**Work required**
Rewrite the entries below with every "screenshot" renamed to "capture" and all other text left unchanged. Leave the pictures out of your version.

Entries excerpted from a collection
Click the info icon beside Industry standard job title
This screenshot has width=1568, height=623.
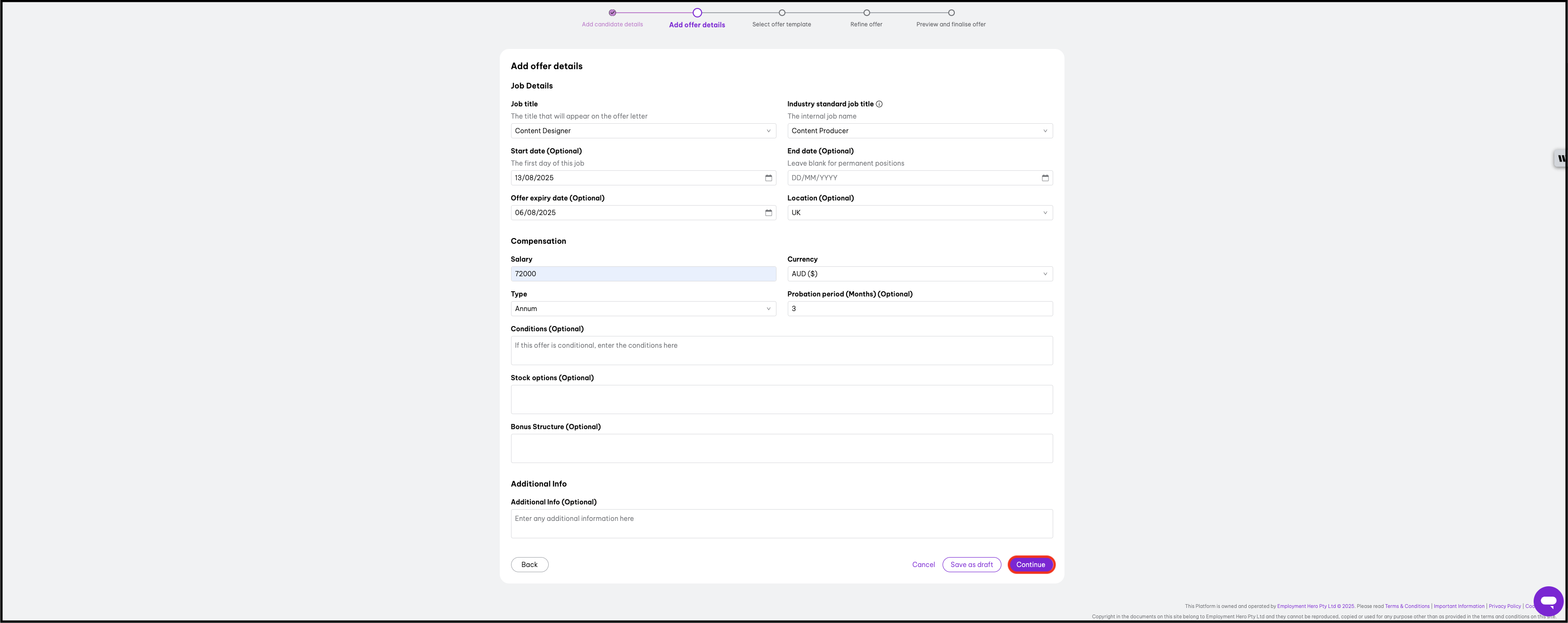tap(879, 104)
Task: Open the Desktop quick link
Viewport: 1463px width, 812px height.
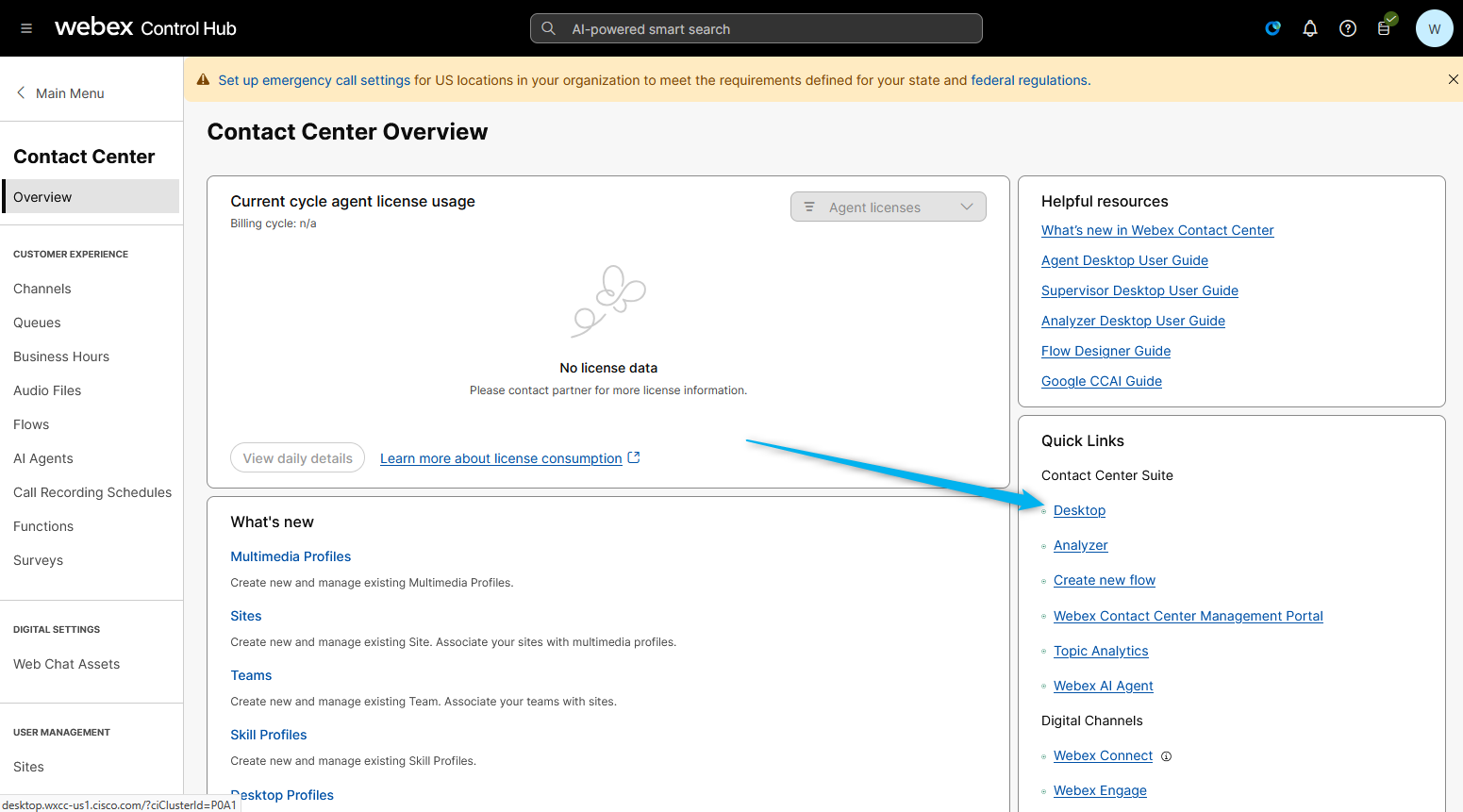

**The result**
Click the info icon beside Industry standard job title
This capture has width=1568, height=623.
tap(879, 104)
Task: Open the Desktop quick link
Viewport: 1463px width, 812px height.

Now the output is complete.